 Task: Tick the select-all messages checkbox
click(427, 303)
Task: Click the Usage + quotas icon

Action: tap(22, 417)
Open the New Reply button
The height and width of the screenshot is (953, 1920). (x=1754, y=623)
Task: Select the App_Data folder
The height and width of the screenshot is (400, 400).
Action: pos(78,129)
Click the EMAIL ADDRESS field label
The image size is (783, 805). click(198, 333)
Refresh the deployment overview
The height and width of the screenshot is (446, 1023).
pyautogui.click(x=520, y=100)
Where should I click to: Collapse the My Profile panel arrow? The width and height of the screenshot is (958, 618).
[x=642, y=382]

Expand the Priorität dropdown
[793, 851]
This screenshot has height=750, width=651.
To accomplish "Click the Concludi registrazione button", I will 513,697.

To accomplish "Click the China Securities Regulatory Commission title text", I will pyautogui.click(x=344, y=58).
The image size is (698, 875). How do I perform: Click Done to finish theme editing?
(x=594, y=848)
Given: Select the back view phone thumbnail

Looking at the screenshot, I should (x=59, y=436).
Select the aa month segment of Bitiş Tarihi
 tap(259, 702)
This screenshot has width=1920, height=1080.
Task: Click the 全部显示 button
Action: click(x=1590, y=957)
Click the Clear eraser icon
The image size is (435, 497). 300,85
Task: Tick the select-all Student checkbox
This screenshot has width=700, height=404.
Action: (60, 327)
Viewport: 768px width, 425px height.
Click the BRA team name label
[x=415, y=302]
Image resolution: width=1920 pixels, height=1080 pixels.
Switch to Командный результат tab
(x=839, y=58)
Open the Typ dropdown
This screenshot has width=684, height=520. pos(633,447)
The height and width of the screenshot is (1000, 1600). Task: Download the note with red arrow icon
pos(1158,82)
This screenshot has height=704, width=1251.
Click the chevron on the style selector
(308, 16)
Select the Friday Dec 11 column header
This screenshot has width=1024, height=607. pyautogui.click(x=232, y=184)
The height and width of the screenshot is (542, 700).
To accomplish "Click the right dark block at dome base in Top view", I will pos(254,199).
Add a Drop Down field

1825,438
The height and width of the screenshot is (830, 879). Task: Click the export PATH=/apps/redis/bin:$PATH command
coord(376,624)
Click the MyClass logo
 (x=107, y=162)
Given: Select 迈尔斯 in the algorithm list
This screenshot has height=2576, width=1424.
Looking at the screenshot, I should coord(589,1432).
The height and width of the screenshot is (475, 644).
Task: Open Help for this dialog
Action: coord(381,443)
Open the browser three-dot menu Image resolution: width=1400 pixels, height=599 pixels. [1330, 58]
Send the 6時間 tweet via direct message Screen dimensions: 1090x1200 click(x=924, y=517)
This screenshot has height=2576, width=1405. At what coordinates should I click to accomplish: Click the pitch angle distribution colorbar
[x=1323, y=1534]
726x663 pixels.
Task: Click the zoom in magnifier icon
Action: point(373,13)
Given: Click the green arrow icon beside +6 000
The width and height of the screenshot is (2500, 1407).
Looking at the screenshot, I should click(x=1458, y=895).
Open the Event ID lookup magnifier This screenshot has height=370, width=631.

■ What to do: Give back the material exactly as it is shown above.

■ Worked solution:
 Task: Tick the select-all messages checkbox
click(427, 303)
Task: Click the Usage + quotas icon

Action: tap(22, 417)
Open the New Reply button
The height and width of the screenshot is (953, 1920). (x=1754, y=623)
Task: Select the App_Data folder
The height and width of the screenshot is (400, 400).
Action: pos(78,129)
Click the EMAIL ADDRESS field label
The image size is (783, 805). click(198, 333)
Refresh the deployment overview
The height and width of the screenshot is (446, 1023).
pyautogui.click(x=520, y=100)
Where should I click to: Collapse the My Profile panel arrow? The width and height of the screenshot is (958, 618).
[x=642, y=382]

Expand the Priorität dropdown
[793, 851]
This screenshot has height=750, width=651.
To accomplish "Click the Concludi registrazione button", I will 513,697.

To accomplish "Click the China Securities Regulatory Commission title text", I will pyautogui.click(x=344, y=58).
The image size is (698, 875). How do I perform: Click Done to finish theme editing?
(x=594, y=848)
Given: Select the back view phone thumbnail

Looking at the screenshot, I should (x=59, y=436).
Select the aa month segment of Bitiş Tarihi
 tap(259, 702)
This screenshot has width=1920, height=1080.
Task: Click the 全部显示 button
Action: click(x=1590, y=957)
Click the Clear eraser icon
The image size is (435, 497). 300,85
Task: Tick the select-all Student checkbox
This screenshot has width=700, height=404.
Action: (60, 327)
Viewport: 768px width, 425px height.
Click the BRA team name label
[x=415, y=302]
Image resolution: width=1920 pixels, height=1080 pixels.
Switch to Командный результат tab
(x=839, y=58)
Open the Typ dropdown
This screenshot has width=684, height=520. pos(633,447)
The height and width of the screenshot is (1000, 1600). Task: Download the note with red arrow icon
pos(1158,82)
This screenshot has height=704, width=1251.
Click the chevron on the style selector
(308, 16)
Select the Friday Dec 11 column header
This screenshot has width=1024, height=607. pyautogui.click(x=232, y=184)
The height and width of the screenshot is (542, 700).
To accomplish "Click the right dark block at dome base in Top view", I will pos(254,199).
Add a Drop Down field

1825,438
The height and width of the screenshot is (830, 879). Task: Click the export PATH=/apps/redis/bin:$PATH command
coord(376,624)
Click the MyClass logo
 (x=107, y=162)
Given: Select 迈尔斯 in the algorithm list
This screenshot has height=2576, width=1424.
Looking at the screenshot, I should coord(589,1432).
The height and width of the screenshot is (475, 644).
Task: Open Help for this dialog
Action: coord(381,443)
Open the browser three-dot menu Image resolution: width=1400 pixels, height=599 pixels. [1330, 58]
Send the 6時間 tweet via direct message Screen dimensions: 1090x1200 click(x=924, y=517)
This screenshot has height=2576, width=1405. At what coordinates should I click to accomplish: Click the pitch angle distribution colorbar
[x=1323, y=1534]
726x663 pixels.
Task: Click the zoom in magnifier icon
Action: point(373,13)
Given: Click the green arrow icon beside +6 000
The width and height of the screenshot is (2500, 1407).
Looking at the screenshot, I should click(x=1458, y=895).
Open the Event ID lookup magnifier This screenshot has height=370, width=631.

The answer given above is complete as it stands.